Alright, hey there, sis! As promised, my review.

Not that there is actually much for me to review here, per say. These are interesting excerpts, well-written overall. They certainly make me curious as to the novel itself. However, if the point of these were to grab attention, I would have suggested different ones. Say, the first one, while that certainly gives us an insight on the daily life at castle court, it's not exactly very exciting, is it? Nay, give the readers some cliff-hangers, epic moments or curious ones, amp up the suspense and cut off half-way through. Make every single word of this ooze magnetic attraction to the rest of the manuscript. Like that last bit, that last bit is great (though perhaps I would have cut off just as the noose tightens/ax falls).

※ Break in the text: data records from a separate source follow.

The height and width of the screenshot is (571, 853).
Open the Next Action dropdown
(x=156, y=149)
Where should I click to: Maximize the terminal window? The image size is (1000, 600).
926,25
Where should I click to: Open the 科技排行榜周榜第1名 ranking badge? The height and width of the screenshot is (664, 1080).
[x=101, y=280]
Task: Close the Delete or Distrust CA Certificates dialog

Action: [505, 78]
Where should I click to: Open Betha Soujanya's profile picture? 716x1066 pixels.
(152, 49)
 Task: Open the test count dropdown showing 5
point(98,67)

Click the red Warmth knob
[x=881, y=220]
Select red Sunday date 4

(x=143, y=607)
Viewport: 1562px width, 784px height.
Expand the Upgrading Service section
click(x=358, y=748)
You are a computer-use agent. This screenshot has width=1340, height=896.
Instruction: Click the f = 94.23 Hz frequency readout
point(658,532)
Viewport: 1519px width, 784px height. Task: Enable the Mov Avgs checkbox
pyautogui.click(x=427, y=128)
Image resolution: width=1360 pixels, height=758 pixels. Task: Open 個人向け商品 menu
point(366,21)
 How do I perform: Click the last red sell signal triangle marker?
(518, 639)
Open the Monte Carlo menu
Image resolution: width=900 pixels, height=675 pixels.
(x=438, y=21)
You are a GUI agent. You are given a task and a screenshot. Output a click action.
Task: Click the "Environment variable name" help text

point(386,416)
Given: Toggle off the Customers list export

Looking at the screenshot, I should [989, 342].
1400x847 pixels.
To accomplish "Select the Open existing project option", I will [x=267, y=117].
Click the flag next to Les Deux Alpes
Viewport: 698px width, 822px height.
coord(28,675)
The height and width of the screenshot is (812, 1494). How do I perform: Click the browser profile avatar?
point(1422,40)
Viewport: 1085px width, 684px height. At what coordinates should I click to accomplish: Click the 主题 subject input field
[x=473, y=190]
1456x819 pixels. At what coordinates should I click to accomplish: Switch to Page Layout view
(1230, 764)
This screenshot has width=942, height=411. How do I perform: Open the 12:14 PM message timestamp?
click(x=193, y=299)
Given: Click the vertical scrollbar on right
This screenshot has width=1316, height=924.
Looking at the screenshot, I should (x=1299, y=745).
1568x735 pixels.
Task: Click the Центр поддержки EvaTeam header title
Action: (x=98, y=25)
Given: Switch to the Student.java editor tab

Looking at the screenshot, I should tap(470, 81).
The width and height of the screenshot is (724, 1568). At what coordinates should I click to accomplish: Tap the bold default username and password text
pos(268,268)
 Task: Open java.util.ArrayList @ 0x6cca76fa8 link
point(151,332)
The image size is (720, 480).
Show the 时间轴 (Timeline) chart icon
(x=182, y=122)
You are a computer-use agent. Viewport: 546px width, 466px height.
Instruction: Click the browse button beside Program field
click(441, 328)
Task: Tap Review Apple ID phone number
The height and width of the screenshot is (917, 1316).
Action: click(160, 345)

And since they are excerpts, I really can't criticize overall lack of description or characterization. Quite the contrary, as excerpts, they function quite well. However, that means I can focus more on the grammatical part. Thus:

Finding my way through the Castle's corridors, (...) I haven't seen anyone (...).


I would include an 'after' before 'finding', since it's a temporal clause or whatever the English language likes to name them, and furthermore, the character is describing an action in the past that nonetheless happened before another. On that same note, it should be 'hadn't' and not 'haven't'.

She was, though, an expert in finding ways to reuse the food all the nobles have left behind(...)


Hypothetical clause (or something of the sort anyways), so I'd recommend rephrasing into something along these line: 'she was, however, an expert in finding ways to reuse the food the nobles would leave behind (...)'

She talked about the life there with improvidence characteristic for those who, despite seeming not to care about what happens to them, actually feared being caught.


There is tense confusion here, and grammatical confusion. Let us shine the light of clarification: improvidence, for one, I have never ever seen used as an adjective. I'm not sure what you're trying to say there, so I'll leave a fat question mark over that one. However, I can say with more precision 'for those' is plural and the subject is singular, so it should be 'of one', and hypothetical tense with 'happens', which should be 'would happen'.

(...)with so much rubies on the handle that it must have weighted at least as if it was double in size.


At the sight of that much, my english professor would embark on an hour long rant on countables and uncountables, and how many and much are accordingly used. Instead, I will simply remind you the correct form is 'many.' Many rubies, much desperation. Also, really? Those are a lot of rubies. A sword like that is wholly improbable and unusable.

The King's hands fisted,(...)


I'm pretty sure you don't get the word 'fisted' outside of bad M-rated fiction. You might want to try 'bunched into a fist' or something similar.


But again, overall this was quite good! I'd love for you to post more of your novel on YWS for me to read.

Hope this helped
~Ita




crossroads says...


Thank you, bro!

Ooh I see what you did there with the grammar stuff.. So shall be corrected.

Haha, as for the whole thing not being attentiongrabby (it IS a word).. This is actually the first part of the novel written in English xD that's why I started with it (and yes it's absolutely doesn't start like a hook) ^^

And yeah, the sword.. Would be really heavy >.<

Thanks again, I may put up more :3




If you want to make enemies, try to change something.